Потом она принялась благодарить Буланова за то, что он не оставил этого дела так и принял участие в её внуке. Она просила, умоляла Борю, чтоб он держался ближе к Быстриевскому, оберегал бы его, поддерживал бы советами. Узнав, что Коля расстроен и остался с головною болью в спальне, она не пожелала к нему зайти. Горячо попрощавшись с Борей и расцеловав его, старушка уехала домой печальная, почти больная.
Боря же, оставшись один и думая обо всей этой истории, чувствовал, что во многом ему оказал поддержку Яковенко. К этому мальчику, кроткому и правдивому, Боря привязывался с каждым часом всё сильней и сильнее. Взгляд, один только взгляд! Он удержал Борю от такой шалости, о которой даже вспомнить было противно… Не взгляни на него так Яковенко – он вчера присоединился бы к тем, которые так обидели доброго Фёдора Фёдоровича. А за что? Так, просто… ради шалости, – но какой злой шалости!
Сближение
Случай с Быстриевским сблизил пансионеров. Хоть они сами этого не замечали и не пускались в рассуждения по поводу происшедшей в них перемены, но со стороны нельзя было бы не заметить, что в их жизни и в их отношениях некоторая перемена, действительно, произошла. Правда, нельзя сказать, чтоб они все вдруг совсем изменились к лучшему, – не так уж это было сильно и резко, – но по многому можно было судить, что общее товарищеское дело сблизило их, внушило им некоторое уважение друг к другу, дало им понять, что такой способ действий лучше, умнее, справедливее; что решать дела насмешками, щелчками да тычками вовсе не так остроумно, как решать их с общего обсуждения и согласия. Выразилась эта перемена в них тем, что они лучше, как-то мягче стали в обращении друг с другом: убавилось этих постоянных приставаний, этого вышучивания… Некоторым зажилось легче: Ша уж не считал Угрюмову съеденных блюд и кусков хлеба. Любовицкий меньше кричал «отстань» и «не лезь», Доброму не так часто приходилось защищаться и жаловаться на товарищей за то, что они на него «чукают». Этому сближению помогли ещё несколько случаев, следовавших один за другим.
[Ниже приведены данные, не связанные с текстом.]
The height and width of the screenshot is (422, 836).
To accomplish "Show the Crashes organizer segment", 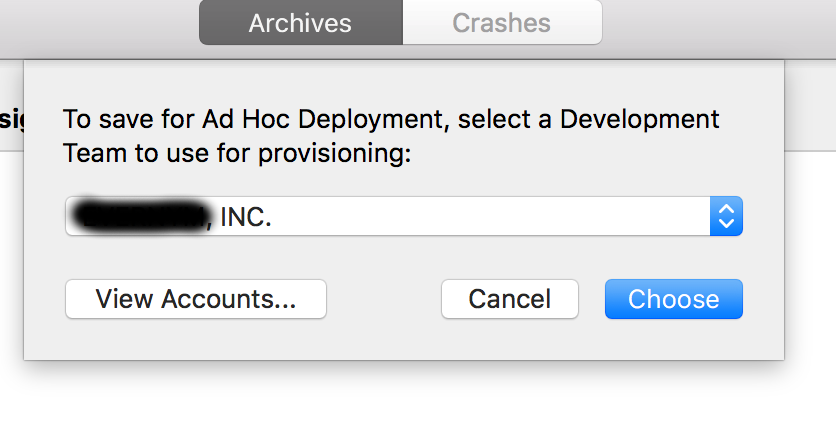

История с Панафидиным… Это была таинственная и длинная история… Рассказать о ней недолго, но тянулась она долго, несколько месяцев. Началась она ещё до каникул, весною. Панафидин, который всегда воображал, что хорошо всё знает, а на самом деле ничего не знал и доставлял своею непонятливостью и вялостью только мучения воспитателям, следившим за его занятиями, – был ученик третьего класса. Вернувшись домой после одного из письменных экзаменов, он на вопрос отца ответил, что выдержал экзамен.